Kids managing loss or anxiety around loss need a place to be able to feel their feelings. Everyone experiences loss in their own way, and grieves what feels important to them. Grief can show up as resistance, being oppositional, irritable, or in denial (downplaying fear). If this happens one great suggestion from a pediatrician I follow is to ask them "I wonder if this is fear or grief and that it is ok to feel whatever they feel."


Common Sense Media also recently shared some tips that are helpful if you are navigating grief or loss in your family and with your kids and I think they are wonderful and super helpful.


  1. Validate and reassure them. When scary things happen, kids need to know they are safe and loved. It is important to validate their feelings, not dismiss them. Fear is normal, but they will feel more secure being reassured by you.

  2. Pause and check in with yourself. Your kids are watching you to figure out how to respond. If you stay calm and grounded, they're more likely to follow your lead. That doesn't mean hiding your emotions - it means showing them how to process those feelings in. a healthy way. You can say something like "It is awful to lose a young person - it is not the natural order we are used to. We expect to grow old and live a long and full life." Or, "Tragedy can strike and it can just feel awful. But you are supported and loved and I am glad you are here with me right now."

  3. Encourage curiosity and their questions. Kids are naturally curious. Let them ask the questions, including the difficult ones. Even if you don't have all the answers, it's important to let them talk about what they have heard or seen. You can make sure they have all the facts straight. Some responses you could say if you don't have the answer might be "That is a great question and I am not sure why that happened, but let me think about it and we can talk some more about it later."

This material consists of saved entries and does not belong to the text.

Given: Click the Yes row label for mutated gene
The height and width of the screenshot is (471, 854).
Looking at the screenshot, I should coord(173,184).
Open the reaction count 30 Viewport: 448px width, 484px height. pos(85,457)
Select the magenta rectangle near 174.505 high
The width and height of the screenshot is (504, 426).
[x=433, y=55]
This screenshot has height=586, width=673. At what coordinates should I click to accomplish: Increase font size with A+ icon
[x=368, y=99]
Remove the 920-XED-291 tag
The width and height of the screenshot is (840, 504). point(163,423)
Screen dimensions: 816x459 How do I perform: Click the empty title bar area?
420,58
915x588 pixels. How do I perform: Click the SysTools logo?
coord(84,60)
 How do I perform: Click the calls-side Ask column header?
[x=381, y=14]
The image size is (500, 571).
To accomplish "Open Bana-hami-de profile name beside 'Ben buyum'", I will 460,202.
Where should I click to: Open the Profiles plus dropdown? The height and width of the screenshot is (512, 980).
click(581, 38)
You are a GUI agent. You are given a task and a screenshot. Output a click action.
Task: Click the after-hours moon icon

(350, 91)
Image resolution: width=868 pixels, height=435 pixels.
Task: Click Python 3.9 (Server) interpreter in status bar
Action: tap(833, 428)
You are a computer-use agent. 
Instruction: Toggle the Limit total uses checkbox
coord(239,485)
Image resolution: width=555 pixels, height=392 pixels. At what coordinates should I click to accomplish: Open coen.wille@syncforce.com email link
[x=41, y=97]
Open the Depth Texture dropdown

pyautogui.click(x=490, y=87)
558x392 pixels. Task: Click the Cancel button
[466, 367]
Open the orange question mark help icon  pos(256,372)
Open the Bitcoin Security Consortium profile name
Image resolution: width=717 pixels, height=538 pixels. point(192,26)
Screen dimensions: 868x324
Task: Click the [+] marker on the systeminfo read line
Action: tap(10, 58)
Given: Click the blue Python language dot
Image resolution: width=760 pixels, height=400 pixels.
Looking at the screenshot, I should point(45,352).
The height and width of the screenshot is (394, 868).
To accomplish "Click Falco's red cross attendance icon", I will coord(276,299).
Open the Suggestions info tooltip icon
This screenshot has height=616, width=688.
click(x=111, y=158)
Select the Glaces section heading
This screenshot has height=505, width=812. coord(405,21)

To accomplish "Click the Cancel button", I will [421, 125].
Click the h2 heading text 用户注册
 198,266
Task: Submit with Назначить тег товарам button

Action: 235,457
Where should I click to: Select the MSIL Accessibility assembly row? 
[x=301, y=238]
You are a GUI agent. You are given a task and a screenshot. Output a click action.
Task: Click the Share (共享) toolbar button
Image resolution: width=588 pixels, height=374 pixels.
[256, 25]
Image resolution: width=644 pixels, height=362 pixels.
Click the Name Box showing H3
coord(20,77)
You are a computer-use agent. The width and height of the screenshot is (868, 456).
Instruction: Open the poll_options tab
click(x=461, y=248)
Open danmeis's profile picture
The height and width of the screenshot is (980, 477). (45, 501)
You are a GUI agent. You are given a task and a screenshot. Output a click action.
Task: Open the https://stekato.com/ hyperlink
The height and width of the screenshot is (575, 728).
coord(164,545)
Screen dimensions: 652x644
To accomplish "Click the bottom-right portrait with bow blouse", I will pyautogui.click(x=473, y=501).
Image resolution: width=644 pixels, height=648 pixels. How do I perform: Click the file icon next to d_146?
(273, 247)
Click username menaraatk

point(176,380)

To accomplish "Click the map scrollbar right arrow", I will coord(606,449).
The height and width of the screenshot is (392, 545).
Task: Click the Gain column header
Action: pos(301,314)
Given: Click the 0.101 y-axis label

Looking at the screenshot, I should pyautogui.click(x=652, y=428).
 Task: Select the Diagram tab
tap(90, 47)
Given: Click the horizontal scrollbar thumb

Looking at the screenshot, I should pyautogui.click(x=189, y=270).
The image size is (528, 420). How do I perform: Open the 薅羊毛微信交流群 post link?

  4. Depending on the situation, you can:

    • Volunteer in your community

    • Fundraiser for a cause

    • Write letters of support

    • Make a meal for someone or go grocery shopping for them

    Kids feel more empowered when they see they're capable of making a difference and that they're never too young (or too old) to help.

  5. At the end of the day, what your kids need most is YOU. Your presence, your comfort, and your guidance will help them feel safe and capable, even when the world feels overwhelming.

    It is also important to stay in touch with peers and continue activities if they can. Often feeling a sense of connection to our previous routines can help us move


Finally, I think the best advice is to reach out to folks in need. People always appreciate being thought of and can not take you up on an offer if they are not ready to talk or accept help.


Additional Resources for Supporting Children:

  • National Child Traumatic Stress Network recommended by our friends at the Center for Connection in Pasadena.

  • Child Mind Institute Trauma Guide for an in-depth guide on understanding and managing trauma at home.

  • To support younger kids during this time, this guidance from the Southern California PBS site is helpful with links to Sesame Street resources and additional organizations.

  • For kids to reach out to peers, Teen Line is a long-trusted resource, which includes TEXT TEEN (text 839863 between 6-9pm PT).